On 2019/01/24 22:46, Joel Fernandes wrote:
> On Thu, Jan 24, 2019 at 10:52:30AM +0900, Tetsuo Handa wrote:
>> Then, I'm tempted to eliminate shrinker and LRU list (like a draft patch shown
>> below). I think this is not equivalent to current code because this shrinks
>> upon only range_alloc() time and I don't know whether it is OK to temporarily
>> release ashmem_mutex during range_alloc() at "Case #4" of ashmem_pin(), but
>> can't we go this direction? 
> 
> No, the point of the shrinker is to do a lazy free. We cannot free things
> during unpin since it can be pinned again and we need to find that range by
> going through the list. We also cannot get rid of any lists. Since if
> something is re-pinned, we need to find it and find out if it was purged. We
> also need the list for knowing what was unpinned so the shrinker works.
> 
> By the way, all this may be going away quite soon (the whole driver) as I
> said, so just give it a little bit of time.
> 
> I am happy to fix it soon if that's not the case (which I should know soon -
> like a couple of weeks) but I'd like to hold off till then.
> 
>> By the way, why not to check range_alloc() failure before calling range_shrink() ?
> 
> That would be a nice thing to do. Send a patch?

OK. Here is a patch. I chose __GFP_NOFAIL rather than adding error handling,
for small GFP_KERNEL allocation won't fail unless current thread was killed by
the OOM killer or memory allocation fault injection forces it fail, and
range_alloc() will not be called for multiple times from one syscall.

But note that doing GFP_KERNEL allocation with ashmem_mutex held has a risk of
needlessly invoking the OOM killer because "the point of the shrinker is to do
a lazy free" counts on ashmem_mutex not held by GFP_KERNEL allocating thread.
Although other shrinkers likely make forward progress by releasing memory,
technically you should avoid doing GFP_KERNEL allocation with ashmem_mutex held
if shrinker depends on ashmem_mutex not held.

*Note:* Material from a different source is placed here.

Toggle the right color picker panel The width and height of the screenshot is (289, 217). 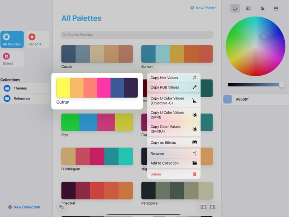pyautogui.click(x=213, y=207)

From e1c4a9b53b0bb11a0743a8f861915c043deb616d Mon Sep 17 00:00:00 2001
From: Tetsuo Handa <penguin-kernel@I-love.SAKURA.ne.jp>
Date: Sat, 26 Jan 2019 10:52:39 +0900
Subject: [PATCH] staging: android: ashmem: Don't allow range_alloc() to fail.

ashmem_pin() is calling range_shrink() without checking whether
range_alloc() succeeded. Since memory allocation fault injection might
force range_alloc() to fail while range_alloc() is called for only once
for one ioctl() request, make range_alloc() not to fail.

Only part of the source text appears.